## Exercise aim
If a line in the entries below holds the string "message", copy it.

## The input

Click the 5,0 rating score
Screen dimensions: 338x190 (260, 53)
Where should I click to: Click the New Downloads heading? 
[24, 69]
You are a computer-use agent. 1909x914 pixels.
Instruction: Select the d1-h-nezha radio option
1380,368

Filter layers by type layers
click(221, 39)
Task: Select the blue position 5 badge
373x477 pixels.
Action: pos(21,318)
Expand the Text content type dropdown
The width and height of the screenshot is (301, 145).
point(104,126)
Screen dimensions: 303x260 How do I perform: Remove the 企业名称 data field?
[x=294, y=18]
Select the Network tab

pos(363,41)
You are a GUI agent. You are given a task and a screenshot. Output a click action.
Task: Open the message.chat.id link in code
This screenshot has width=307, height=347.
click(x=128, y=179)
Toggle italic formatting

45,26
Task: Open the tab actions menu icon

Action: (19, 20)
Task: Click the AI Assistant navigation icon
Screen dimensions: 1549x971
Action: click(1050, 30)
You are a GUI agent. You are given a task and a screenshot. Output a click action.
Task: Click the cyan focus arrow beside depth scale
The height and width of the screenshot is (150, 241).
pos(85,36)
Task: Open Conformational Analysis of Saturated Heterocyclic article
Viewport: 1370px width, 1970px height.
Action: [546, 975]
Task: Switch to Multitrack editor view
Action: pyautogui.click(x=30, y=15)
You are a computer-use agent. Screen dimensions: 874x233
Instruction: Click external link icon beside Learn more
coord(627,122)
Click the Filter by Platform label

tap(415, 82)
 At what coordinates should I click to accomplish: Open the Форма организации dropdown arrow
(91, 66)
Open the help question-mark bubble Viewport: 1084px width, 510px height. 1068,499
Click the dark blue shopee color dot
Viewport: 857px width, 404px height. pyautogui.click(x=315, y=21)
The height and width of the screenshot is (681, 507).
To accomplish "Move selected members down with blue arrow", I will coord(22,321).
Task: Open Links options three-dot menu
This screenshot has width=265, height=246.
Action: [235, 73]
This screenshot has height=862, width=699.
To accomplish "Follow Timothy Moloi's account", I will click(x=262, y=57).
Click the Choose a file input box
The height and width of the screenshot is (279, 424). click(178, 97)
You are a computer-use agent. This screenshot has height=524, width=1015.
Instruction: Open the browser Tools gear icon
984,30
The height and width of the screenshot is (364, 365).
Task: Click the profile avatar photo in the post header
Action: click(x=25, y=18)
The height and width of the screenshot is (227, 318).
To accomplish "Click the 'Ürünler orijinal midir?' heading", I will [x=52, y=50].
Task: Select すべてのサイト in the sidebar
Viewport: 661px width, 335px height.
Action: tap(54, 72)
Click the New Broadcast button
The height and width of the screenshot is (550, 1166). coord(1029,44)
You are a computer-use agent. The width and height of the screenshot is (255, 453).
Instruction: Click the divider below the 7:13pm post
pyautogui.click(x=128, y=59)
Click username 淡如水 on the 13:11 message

## Result of this task
Task: Open the message.chat.id link in code
Click username 淡如水 on the 13:11 message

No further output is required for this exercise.